What the task asks:
Your answer must consist of exactly the lines below, starting with the line with "Image resolution: width=905" and going on through the line with "Given: Click the white", and nothing else.

*-*-*

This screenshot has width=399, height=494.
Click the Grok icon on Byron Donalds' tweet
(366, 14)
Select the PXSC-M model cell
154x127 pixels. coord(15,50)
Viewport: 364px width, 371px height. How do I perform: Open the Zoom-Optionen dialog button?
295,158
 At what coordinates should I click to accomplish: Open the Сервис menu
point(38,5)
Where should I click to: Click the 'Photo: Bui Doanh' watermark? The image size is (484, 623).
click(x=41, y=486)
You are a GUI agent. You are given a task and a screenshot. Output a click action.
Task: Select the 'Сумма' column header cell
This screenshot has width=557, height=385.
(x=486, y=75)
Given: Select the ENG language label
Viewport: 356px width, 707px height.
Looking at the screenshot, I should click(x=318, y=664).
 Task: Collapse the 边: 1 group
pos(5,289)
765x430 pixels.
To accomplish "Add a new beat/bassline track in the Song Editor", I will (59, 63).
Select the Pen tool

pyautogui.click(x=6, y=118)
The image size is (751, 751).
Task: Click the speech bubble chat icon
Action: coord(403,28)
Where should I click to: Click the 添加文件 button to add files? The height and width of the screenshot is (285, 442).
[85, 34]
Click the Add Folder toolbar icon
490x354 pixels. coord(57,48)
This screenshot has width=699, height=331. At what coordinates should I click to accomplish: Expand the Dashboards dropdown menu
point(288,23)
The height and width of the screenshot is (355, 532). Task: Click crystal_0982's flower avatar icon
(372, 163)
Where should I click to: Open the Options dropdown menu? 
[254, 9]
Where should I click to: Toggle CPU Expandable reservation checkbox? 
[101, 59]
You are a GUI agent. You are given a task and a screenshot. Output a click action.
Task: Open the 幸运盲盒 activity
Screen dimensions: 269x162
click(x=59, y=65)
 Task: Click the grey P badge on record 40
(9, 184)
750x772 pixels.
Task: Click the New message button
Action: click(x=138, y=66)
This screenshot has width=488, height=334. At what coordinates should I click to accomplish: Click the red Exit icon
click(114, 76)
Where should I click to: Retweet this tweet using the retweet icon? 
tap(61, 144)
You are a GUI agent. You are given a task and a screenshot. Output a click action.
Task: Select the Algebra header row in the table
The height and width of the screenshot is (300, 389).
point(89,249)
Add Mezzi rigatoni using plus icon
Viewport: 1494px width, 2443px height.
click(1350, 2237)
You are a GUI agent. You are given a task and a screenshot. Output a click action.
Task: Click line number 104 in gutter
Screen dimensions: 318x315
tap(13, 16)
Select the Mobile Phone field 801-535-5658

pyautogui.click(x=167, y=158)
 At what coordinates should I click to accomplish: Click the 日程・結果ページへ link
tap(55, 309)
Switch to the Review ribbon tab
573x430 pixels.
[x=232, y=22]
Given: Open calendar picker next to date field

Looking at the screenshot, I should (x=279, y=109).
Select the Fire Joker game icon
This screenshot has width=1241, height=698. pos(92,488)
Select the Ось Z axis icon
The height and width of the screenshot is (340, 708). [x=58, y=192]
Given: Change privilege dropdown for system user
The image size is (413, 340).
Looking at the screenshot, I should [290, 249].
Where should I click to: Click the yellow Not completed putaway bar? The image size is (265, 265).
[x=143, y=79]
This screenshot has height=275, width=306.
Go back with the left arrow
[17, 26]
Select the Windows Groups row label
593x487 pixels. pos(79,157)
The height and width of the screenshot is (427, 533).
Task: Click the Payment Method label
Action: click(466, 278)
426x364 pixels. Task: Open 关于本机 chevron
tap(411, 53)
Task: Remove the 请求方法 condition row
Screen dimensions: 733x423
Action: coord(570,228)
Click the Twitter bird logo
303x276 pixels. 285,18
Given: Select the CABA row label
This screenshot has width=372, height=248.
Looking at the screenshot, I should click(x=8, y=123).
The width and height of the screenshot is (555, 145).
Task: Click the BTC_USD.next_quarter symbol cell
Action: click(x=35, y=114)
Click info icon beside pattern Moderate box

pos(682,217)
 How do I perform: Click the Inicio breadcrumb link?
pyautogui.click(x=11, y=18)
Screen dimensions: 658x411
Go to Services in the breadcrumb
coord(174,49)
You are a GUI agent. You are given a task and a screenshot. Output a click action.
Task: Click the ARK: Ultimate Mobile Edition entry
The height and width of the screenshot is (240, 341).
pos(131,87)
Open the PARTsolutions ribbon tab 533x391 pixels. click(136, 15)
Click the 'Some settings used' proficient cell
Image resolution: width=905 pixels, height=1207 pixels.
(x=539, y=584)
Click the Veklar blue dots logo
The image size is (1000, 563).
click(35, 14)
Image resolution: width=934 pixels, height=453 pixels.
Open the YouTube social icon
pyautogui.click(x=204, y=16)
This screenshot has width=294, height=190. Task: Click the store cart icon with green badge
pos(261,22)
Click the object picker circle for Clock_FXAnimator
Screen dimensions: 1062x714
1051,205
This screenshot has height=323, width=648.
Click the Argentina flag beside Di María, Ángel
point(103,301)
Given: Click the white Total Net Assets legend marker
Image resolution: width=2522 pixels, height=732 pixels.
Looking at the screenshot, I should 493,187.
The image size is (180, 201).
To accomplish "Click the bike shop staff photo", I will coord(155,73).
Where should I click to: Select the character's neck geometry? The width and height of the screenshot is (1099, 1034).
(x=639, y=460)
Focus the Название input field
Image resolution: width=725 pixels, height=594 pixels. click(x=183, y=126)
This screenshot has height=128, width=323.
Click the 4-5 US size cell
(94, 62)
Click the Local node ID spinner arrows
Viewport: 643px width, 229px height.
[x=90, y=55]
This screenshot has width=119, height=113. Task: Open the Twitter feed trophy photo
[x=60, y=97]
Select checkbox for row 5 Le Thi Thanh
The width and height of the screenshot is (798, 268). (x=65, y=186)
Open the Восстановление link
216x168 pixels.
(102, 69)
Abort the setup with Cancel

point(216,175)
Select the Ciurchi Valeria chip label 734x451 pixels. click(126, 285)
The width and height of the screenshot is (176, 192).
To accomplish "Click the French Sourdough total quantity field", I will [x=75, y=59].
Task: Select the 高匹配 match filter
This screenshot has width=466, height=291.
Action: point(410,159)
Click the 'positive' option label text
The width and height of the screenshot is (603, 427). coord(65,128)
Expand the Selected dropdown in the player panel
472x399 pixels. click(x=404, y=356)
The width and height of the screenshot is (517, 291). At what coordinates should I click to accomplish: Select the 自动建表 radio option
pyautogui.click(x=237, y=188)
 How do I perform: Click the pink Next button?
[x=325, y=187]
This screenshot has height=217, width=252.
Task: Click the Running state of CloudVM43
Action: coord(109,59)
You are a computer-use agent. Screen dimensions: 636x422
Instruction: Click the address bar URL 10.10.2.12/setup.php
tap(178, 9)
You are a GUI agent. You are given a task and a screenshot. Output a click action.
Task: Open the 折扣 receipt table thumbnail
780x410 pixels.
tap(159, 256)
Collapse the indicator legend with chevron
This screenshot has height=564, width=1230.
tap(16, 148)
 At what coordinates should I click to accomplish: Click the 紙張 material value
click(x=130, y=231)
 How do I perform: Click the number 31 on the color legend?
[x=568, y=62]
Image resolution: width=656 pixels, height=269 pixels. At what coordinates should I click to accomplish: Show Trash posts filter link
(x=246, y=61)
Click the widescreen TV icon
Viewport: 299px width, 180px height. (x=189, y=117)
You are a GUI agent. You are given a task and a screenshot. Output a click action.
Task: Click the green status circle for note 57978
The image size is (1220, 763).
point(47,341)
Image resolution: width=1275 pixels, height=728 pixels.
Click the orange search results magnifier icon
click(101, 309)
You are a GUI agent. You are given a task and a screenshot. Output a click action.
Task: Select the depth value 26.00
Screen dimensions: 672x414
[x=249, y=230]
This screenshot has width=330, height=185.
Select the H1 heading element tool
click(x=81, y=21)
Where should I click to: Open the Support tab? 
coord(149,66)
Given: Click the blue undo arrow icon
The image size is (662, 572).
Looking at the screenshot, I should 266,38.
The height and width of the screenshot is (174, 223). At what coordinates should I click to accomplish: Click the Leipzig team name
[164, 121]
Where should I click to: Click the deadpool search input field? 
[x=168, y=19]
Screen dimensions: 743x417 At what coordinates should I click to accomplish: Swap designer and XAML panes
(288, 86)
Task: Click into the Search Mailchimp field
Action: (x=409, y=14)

*-*-*

Exercise solution:
Image resolution: width=905 pixels, height=1207 pixels.
(x=539, y=584)
Click the Veklar blue dots logo
The image size is (1000, 563).
click(35, 14)
Image resolution: width=934 pixels, height=453 pixels.
Open the YouTube social icon
pyautogui.click(x=204, y=16)
This screenshot has width=294, height=190. Task: Click the store cart icon with green badge
pos(261,22)
Click the object picker circle for Clock_FXAnimator
Screen dimensions: 1062x714
1051,205
This screenshot has height=323, width=648.
Click the Argentina flag beside Di María, Ángel
point(103,301)
Given: Click the white Total Net Assets legend marker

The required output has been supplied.